Non ho né un lavoro rispettabile né un reddito generoso; non ho né una famiglia completa né figli sani. Capisco dai principi della Dafa che, come coltivatore, tutto accade per una ragione e che "fama, guadagno ed emozioni" sono tutte cose a cui bisogna rinunciare. Tuttavia, mi capita di ammirare e invidiare gli altri. Spesso penso che la vita sia ingiusta e mi sento persino inferiore. Pertanto, la mia coltivazione sembra diventare anche un mezzo per cercare un “equilibrio psicologico” e dimostrare di essere “in realtà superiore a tutti voi”. In realtà, uso la Dafa per soddisfare i miei attaccamenti umani! Non significa forse questo non liberarsi dal proprio attaccamento fondamentale? Fondamentalmente, non mi sono trattata veramente come una praticante!
Il mio attaccamento fondamentale è quello alla mia vita terrena! Sono attaccata a una cosiddetta vita buona nel mondo terreno! Voglio liberarmi da questo attaccamento! La coltivazione è una cosa seria. Voglio studiare la Fa con un cuore puro, farlo diligentemente senza indugi e raggiungere lo stato di comprensione della Fa basata sulla Fa stessa. Voglio rinunciare a tutto in questo mondo mondano e continuo a ricordarmi che sono una praticante, quindi devo affrontare i problemi dalla prospettiva di un coltivatore e diventare un’autentica praticante della Dafa.
Quanto sopra rappresenta alcune delle mie attuali comprensioni.
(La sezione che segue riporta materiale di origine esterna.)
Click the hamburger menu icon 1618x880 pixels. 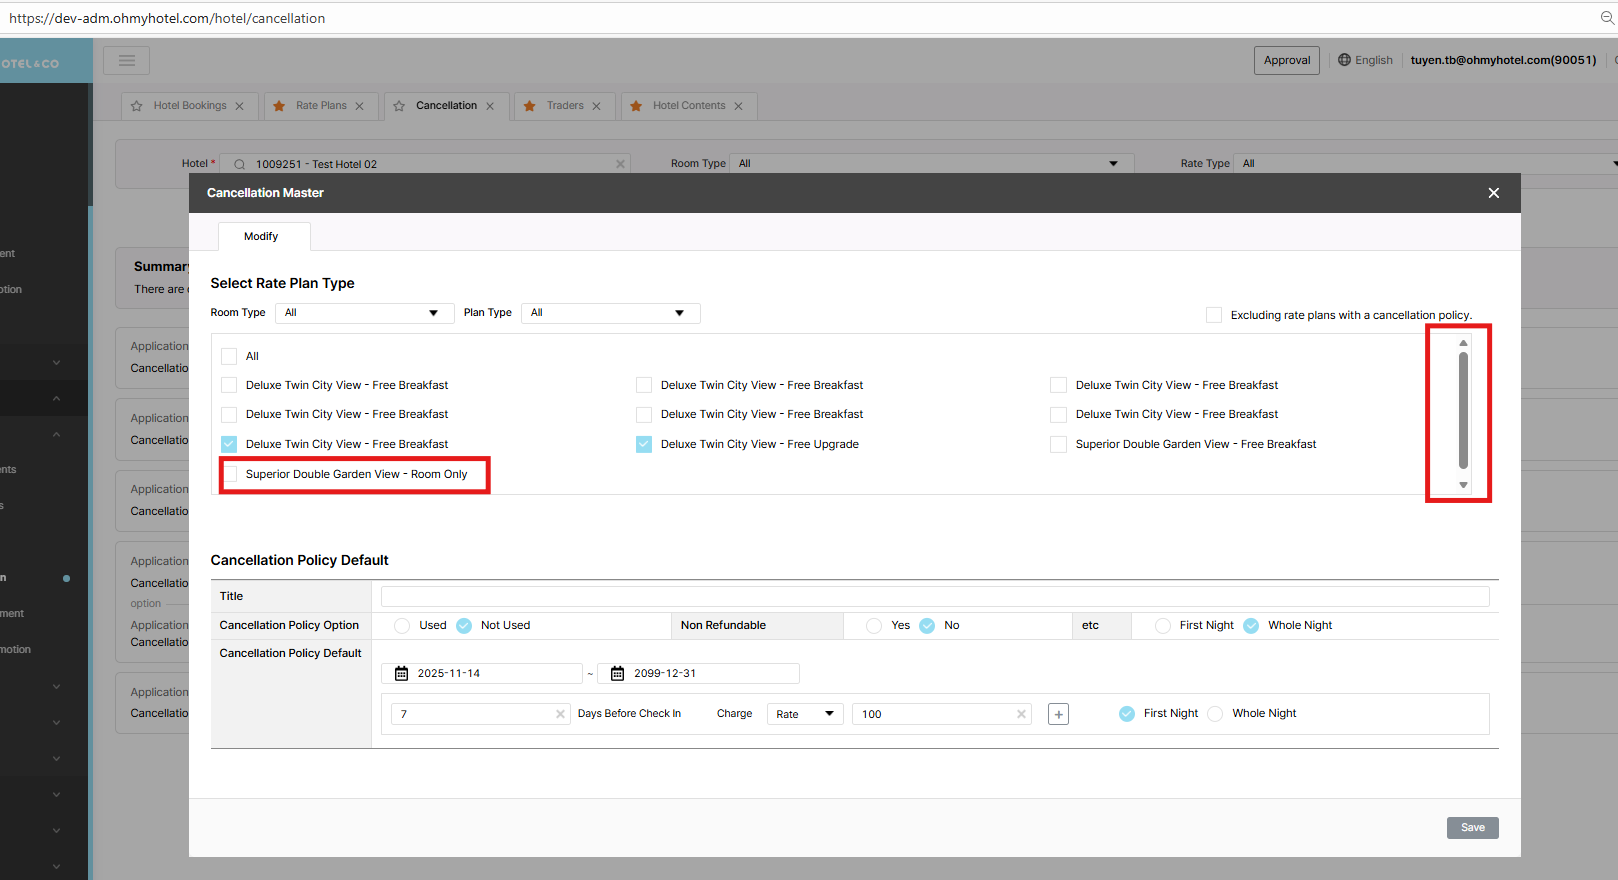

Ho scritto queste righe per condividerle con altri praticanti. Vi prego di correggermi se ci sono aspetti da migliorare.
Gli articoli in cui i coltivatori condividono le loro comprensioni riflettono le loro percezioni in quel momento, in base al proprio stato di coltivazione e vengono offerti nello spirito di consentire l'elevazione reciproca.